The maximum capacity of the slice is the max part. To make it equivalent to the slice length, it should be equivalent to the length of the slice as shown below:

s3 := append(s1[:len(s1):len(s1)], s2...)

Creating a generic slice concatenation function

If you’re using Go v1.18 or later, you can create a generic concatSlice() function that uses append() internally but guarantees that a new underlying array is always created for the new slice. Here’s how:

func concatSlice[T any](first []T, second []T) []T {
	n := len(first)
	return append(first[:n:n], second...)
}

func main() {
	s1 := []int{1, 2, 3}
	s2 := []int{4, 5, 6}
	s3 := concatSlice(s1, s2)

	fmt.Println(s3)
}

In the concatSlice() function the first slice is resliced such that its maximum capacity is equivalent to its length so that append() will create a new underlying array for the resulting slice.

output
[1 2 3 4 5 6]

Concatenating multiple slices at once

If you want to merge more than two slices at once, you can create a generic function that uses the copy() function as shown below. We aren’t use append() here as it can lead to many unnecessary allocations.
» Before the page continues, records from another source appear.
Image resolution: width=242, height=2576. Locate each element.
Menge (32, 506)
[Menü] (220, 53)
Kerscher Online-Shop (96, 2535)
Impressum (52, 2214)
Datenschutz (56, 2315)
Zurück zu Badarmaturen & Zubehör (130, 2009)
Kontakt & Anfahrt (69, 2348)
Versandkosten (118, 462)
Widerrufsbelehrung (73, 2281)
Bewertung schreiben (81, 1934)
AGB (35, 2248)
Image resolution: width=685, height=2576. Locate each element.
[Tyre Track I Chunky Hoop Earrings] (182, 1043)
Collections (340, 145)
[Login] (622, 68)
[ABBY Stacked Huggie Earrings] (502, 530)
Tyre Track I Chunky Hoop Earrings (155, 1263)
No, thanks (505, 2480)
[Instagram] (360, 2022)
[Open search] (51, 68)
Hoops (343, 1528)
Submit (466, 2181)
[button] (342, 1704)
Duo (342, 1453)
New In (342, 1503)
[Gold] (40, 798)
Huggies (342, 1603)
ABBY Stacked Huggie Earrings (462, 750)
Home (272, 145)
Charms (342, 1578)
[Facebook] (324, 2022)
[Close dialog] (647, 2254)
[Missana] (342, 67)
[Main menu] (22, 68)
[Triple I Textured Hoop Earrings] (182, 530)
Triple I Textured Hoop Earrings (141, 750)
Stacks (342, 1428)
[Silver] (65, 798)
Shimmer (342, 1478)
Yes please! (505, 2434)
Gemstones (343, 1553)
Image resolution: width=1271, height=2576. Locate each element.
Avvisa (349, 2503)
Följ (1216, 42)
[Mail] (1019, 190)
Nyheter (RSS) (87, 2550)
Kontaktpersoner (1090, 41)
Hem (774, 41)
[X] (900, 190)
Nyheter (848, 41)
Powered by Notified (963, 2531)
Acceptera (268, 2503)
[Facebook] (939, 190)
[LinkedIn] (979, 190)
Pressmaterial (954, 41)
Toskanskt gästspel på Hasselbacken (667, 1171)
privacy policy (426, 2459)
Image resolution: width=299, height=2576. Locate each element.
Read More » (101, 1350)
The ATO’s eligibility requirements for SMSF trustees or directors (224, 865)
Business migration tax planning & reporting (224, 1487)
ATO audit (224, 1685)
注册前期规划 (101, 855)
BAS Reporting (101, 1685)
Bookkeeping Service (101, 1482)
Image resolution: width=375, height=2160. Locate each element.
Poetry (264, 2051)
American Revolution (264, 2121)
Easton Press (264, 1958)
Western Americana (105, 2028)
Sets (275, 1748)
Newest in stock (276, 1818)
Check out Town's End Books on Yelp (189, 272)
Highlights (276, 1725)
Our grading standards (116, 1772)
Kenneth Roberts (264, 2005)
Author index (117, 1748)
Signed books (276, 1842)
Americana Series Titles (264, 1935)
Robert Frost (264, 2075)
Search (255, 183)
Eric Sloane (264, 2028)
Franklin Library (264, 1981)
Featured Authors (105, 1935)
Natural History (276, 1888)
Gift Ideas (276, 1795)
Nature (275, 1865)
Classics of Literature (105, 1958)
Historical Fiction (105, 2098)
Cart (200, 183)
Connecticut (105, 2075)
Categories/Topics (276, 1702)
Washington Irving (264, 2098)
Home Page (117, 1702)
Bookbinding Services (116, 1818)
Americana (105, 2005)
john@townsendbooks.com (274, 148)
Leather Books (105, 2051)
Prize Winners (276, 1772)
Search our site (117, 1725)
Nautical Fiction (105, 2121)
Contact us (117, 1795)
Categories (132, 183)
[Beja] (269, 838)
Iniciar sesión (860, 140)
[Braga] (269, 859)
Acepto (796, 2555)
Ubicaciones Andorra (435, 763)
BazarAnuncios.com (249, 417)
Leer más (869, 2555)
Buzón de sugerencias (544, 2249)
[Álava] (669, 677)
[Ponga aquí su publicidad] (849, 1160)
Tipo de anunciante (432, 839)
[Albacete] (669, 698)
func concatMultipleSlices[T any](slices [][]T) []T {
	var totalLen int

	for _, s := range slices {
		totalLen += len(s)
	}

	result := make([]T, totalLen)

	var i int

	for _, s := range slices {
		i += copy(result[i:], s)
	}

	return result
}

func main() {
	s1 := []int{1, 2, 3}
	s2 := []int{4, 5, 6}
	s3 := []int{7, 8, 9}
	s4 := []int{10, 11, 12}

	s5 := concatMultipleSlices([][]int{s1, s2, s3, s4})

	fmt.Println(s5)
}
output
[1 2 3 4 5 6 7 8 9 10 11 12]

In the concatMultipleSlices() function, the total length for all the slices are calculated and used to pre-allocate the resulting slice. Secondly, the elements of each slice are copied into the result slice and the number of elements copied is added to the counter (i) such that the next iteration starts from where the last one stopped. The resulting slice is subsequently returned to the caller as observed above.

Conclusion

In this article, we discussed the concatenation of two or more slices in Go, and considered a side effect of using the append() function for this purpose as well as its remedy. If you have any further insights regarding slice concatenation in Go, feel free to leave a comment below.

Thanks for reading, and happy coding!